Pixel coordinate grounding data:

++++

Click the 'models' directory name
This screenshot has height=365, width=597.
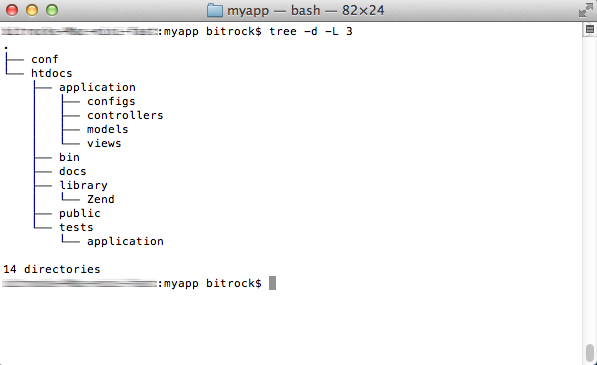(107, 129)
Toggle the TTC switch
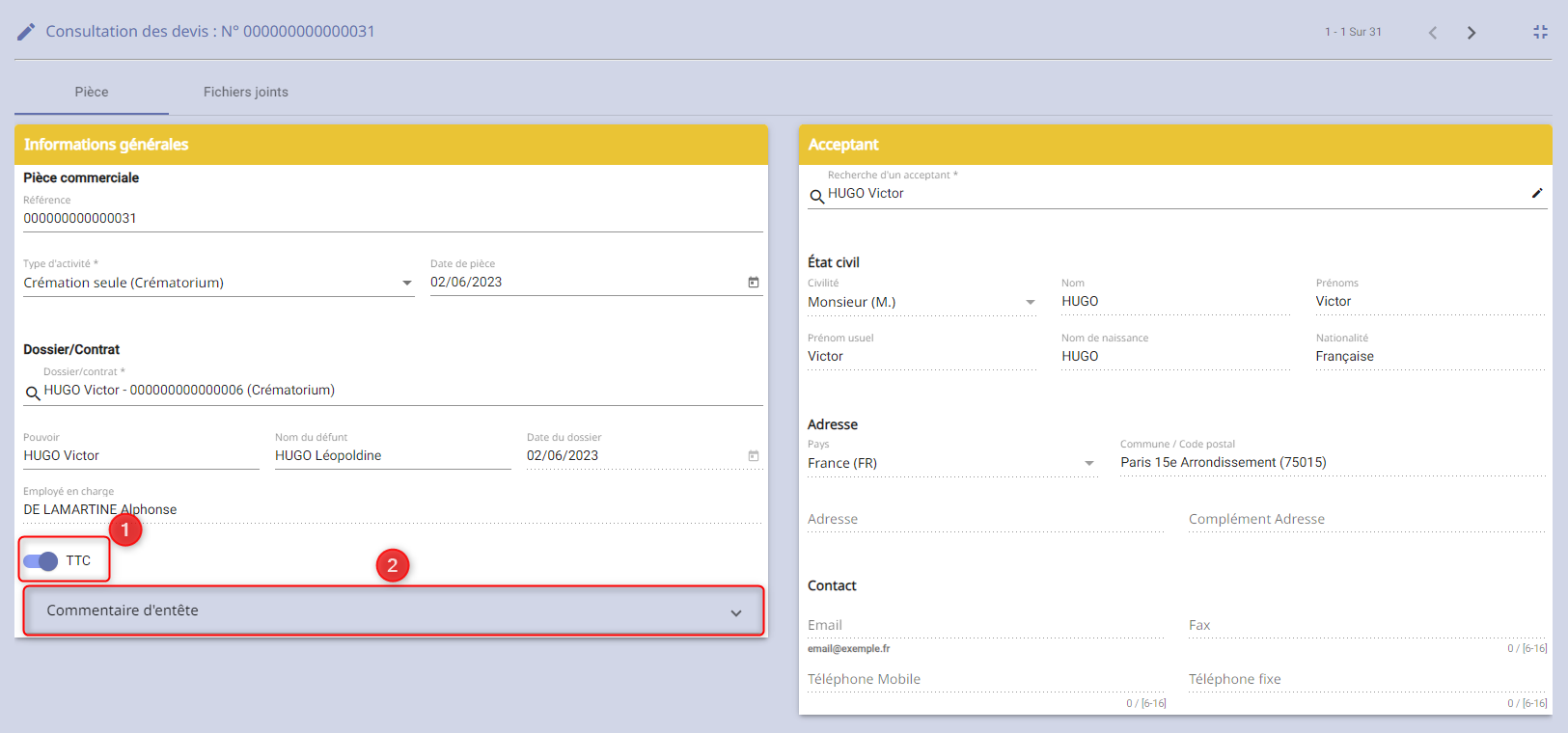 [41, 561]
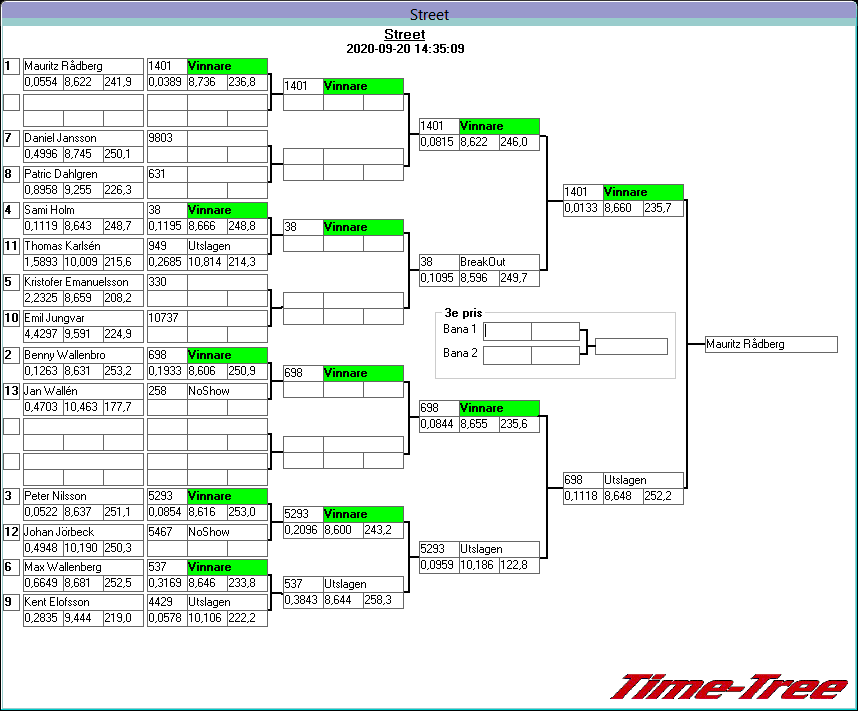
Task: Select car number 10737 cell
Action: [166, 318]
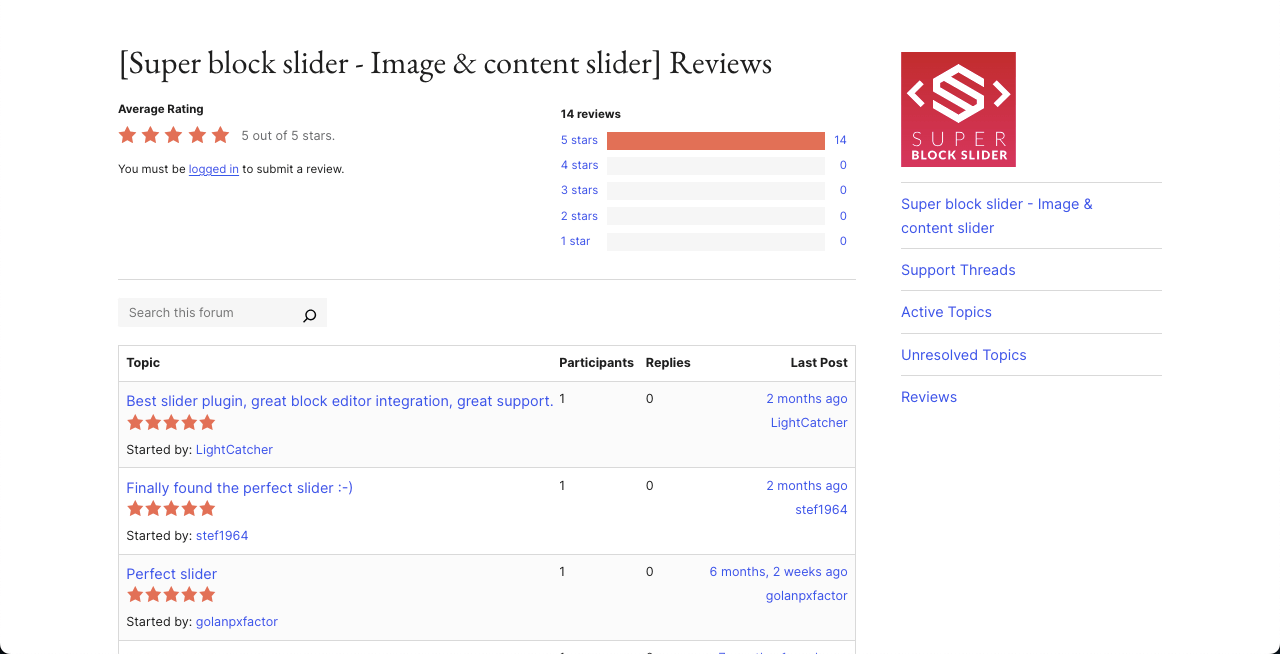Click the Super Block Slider plugin logo
1280x654 pixels.
point(958,108)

++++

### INSTRUCTIONS TO FOLLOW
Return nothing except the lines from the line with "This screenshot has height=365, width=597." through the last line of the records above, copied exactly and without pictures.

### REPLY
This screenshot has height=365, width=597.
(107, 129)
Toggle the TTC switch
 [41, 561]
Task: Select car number 10737 cell
Action: [166, 318]
Click the Super Block Slider plugin logo
1280x654 pixels.
point(958,108)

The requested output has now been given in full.